In formal language theory (which is coming up in a few weeks), context-free languages are a type of languages that are more complex than regular languages. The theory has three dimensions: (1) automata (FSA, Turing machine, etc.), (2) languages (regular languages, context-free languages, etc.), and finally (3) the grammar. This dimension rounds up the formal language theory, with what is known as the Chomsky Hierarchy (yes, that Chomsky).

Context-free grammar is the grammar formalism that defines the class of context-free languages. It consists of rules of the following type:

    Type 2: Each rule is of the form A → ψ 
      where A is a non-terminal symbol 
      and ψ consists of any combination of terminal and non-terminal symbols. 
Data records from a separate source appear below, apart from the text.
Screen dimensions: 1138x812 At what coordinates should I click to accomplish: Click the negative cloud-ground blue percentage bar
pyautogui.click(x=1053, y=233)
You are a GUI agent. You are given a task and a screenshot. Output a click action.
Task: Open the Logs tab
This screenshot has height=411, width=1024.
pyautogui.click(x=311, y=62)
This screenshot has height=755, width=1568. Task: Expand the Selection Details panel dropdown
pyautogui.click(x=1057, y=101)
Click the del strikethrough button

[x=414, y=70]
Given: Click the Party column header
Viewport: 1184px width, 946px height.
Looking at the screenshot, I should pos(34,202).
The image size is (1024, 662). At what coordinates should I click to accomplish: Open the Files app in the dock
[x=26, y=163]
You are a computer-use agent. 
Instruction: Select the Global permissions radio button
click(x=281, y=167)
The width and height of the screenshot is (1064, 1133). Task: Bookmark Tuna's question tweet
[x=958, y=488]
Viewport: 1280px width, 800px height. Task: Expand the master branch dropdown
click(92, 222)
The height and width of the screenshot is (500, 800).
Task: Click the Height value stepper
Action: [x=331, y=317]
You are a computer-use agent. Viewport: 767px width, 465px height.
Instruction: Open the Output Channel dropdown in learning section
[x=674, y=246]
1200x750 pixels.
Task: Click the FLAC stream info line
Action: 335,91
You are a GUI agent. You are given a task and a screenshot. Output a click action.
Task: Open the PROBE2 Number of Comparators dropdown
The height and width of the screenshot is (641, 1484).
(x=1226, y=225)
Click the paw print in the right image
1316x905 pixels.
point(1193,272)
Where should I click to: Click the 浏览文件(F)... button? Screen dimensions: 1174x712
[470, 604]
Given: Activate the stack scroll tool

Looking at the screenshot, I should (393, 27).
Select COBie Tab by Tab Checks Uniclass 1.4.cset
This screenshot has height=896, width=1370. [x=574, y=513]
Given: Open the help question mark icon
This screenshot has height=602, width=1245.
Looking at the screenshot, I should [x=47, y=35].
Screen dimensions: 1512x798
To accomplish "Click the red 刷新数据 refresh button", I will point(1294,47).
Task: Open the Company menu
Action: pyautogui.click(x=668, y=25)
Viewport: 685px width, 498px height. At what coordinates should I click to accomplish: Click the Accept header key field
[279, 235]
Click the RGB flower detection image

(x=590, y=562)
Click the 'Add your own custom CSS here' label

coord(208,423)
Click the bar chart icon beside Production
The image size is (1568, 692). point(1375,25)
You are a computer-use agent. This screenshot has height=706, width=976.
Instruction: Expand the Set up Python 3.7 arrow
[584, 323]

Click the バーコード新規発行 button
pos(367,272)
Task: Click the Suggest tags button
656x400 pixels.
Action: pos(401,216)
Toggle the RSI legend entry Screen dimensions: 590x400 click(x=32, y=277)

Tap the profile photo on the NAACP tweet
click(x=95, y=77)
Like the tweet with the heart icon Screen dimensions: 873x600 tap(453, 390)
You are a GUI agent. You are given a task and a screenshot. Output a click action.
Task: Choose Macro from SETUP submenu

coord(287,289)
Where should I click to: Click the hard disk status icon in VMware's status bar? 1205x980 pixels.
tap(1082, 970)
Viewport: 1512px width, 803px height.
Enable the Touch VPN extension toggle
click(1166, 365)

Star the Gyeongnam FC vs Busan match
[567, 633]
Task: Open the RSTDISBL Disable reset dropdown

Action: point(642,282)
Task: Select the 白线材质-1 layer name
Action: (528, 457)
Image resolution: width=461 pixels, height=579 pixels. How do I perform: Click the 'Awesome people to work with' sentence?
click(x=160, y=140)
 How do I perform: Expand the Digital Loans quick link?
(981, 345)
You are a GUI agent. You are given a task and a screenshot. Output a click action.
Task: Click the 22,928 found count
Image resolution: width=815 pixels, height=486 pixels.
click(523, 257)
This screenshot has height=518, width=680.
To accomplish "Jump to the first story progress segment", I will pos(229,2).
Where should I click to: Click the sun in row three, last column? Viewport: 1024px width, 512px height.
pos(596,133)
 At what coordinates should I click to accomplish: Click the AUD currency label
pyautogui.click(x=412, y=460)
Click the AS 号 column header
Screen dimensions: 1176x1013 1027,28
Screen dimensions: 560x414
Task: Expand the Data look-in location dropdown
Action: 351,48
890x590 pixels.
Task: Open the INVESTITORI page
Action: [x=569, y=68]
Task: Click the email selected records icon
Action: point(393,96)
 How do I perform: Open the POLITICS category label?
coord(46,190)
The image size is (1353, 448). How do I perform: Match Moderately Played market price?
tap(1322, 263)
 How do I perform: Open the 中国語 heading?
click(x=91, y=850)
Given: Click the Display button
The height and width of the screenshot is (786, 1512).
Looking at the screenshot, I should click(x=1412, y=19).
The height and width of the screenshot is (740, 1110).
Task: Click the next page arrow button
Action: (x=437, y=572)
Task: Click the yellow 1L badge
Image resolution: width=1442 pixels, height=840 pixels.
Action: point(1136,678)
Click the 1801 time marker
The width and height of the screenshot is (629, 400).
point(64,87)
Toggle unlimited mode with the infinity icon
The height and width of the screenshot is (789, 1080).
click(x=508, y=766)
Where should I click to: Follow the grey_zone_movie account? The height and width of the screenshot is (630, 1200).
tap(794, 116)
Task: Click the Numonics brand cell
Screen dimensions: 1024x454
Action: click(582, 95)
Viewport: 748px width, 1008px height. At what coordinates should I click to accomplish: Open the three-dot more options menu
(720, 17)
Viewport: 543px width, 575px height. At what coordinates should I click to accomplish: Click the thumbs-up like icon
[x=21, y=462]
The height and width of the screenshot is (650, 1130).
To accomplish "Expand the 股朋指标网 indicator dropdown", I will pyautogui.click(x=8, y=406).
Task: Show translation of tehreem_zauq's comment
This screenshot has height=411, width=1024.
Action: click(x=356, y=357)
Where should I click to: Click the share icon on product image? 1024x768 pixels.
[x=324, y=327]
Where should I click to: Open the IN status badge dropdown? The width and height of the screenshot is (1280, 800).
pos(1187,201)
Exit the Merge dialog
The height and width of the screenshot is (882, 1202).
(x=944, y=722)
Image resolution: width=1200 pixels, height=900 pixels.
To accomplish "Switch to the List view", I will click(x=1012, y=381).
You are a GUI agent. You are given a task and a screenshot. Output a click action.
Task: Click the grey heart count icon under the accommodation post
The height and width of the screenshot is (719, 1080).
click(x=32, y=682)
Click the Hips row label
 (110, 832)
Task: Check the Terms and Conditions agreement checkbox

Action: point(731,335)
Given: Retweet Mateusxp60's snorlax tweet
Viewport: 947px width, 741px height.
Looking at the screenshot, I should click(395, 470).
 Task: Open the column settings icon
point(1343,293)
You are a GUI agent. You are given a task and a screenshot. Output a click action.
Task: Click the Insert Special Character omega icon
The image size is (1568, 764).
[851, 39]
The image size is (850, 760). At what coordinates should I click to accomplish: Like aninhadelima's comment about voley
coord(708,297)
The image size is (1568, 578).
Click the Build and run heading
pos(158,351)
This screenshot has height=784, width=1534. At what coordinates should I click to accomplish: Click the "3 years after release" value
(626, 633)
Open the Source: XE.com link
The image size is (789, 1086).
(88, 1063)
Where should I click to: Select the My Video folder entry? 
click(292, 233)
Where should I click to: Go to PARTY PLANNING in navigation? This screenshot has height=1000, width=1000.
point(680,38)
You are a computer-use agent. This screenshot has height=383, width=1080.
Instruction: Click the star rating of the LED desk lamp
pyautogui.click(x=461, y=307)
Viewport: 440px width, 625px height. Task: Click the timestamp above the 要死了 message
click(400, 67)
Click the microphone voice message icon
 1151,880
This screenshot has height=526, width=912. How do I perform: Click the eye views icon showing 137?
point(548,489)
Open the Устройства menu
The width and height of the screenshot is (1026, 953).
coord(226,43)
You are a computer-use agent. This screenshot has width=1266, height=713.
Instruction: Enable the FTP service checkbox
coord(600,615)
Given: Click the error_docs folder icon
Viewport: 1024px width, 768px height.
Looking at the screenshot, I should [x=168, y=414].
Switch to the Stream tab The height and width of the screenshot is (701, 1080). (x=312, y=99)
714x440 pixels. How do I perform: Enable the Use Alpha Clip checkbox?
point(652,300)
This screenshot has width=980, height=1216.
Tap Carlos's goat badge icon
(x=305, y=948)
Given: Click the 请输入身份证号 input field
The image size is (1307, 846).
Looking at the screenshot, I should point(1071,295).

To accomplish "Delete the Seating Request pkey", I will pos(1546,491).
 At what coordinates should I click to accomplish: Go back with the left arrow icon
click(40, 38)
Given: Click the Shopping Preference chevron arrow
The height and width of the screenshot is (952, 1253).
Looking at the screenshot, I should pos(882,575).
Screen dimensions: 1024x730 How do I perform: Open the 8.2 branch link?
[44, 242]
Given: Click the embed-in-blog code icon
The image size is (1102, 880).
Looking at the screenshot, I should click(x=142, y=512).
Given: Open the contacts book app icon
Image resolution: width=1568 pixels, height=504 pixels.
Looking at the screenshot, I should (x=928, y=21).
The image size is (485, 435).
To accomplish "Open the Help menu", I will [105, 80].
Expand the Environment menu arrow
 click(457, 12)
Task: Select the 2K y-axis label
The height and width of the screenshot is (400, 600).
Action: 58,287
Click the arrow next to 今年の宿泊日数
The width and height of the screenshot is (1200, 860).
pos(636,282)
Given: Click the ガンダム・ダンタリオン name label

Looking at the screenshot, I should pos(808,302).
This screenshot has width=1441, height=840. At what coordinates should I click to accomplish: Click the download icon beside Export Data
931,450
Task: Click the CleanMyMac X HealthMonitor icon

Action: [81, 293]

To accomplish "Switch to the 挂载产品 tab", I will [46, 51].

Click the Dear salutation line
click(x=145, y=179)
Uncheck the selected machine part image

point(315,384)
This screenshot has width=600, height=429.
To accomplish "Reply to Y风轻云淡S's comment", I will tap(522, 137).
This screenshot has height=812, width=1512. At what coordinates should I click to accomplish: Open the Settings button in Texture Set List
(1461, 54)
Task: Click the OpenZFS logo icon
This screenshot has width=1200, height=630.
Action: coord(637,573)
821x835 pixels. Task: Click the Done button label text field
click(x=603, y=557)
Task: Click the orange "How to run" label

A context-free grammar, then, is a set of such CF rules, with a special symbol (S in our case) designated as the start symbol. Below is an example of a context-free grammar:

    S -> NP VP
    NP -> PRO
    NP -> DET N
    DET -> 'the'
    DET -> 'a'
    N -> 'dog'
    N -> 'cat'
    PRO -> 'she'
    VP -> V NP
    V -> 'likes'

NLTK's nltk.grammar is the module for handling formal grammars. nltk.CFG, whose original location is nltk.grammar.CFG, implements the context-free grammar. You can create a grammar object using its .fromstring() method, with the grammar rules represented as a multi-line string. The parent node of the very top rule is construed as the start symbol.

 
>>> grammar2 = nltk.CFG.fromstring("""
    S -> NP VP
    NP -> PRO | DET N
    DET -> 'the' | 'a'
    N -> 'dog' | 'cat'
    PRO -> 'she'
    VP -> V NP
    V -> 'likes'
  """)
>>> print(grammar2)
Grammar with 10 productions (start state = S)
    S -> NP VP
    NP -> PRO
    NP -> DET N
    DET -> 'the'
    DET -> 'a'
    N -> 'dog'
    N -> 'cat'
    PRO -> 'she'
    VP -> V NP
    V -> 'likes'
>>> 
Another example can be seen in NLTK's simple grammar example. Note that the grammar notation collapses multiple CFG rules that share the same lefthand-side symbol using the disjunction operator "|". You can see that the returned object grammar2 has a specific grammar object type:
 
>>> type(grammar2)
<class 'nltk.grammar.CFG'>

grammar2 has two components: (1) a start symbol, and (2) a list of CF rules. They can be accessed via .start() and .productions():

 
>>> grammar2.start()
S
>>> grammar2.productions()
[S -> NP VP, NP -> PRO, NP -> DET N, DET -> 'the', DET -> 'a', N -> 'dog', 
N -> 'cat', PRO -> 'she', VP -> V NP, V -> 'likes']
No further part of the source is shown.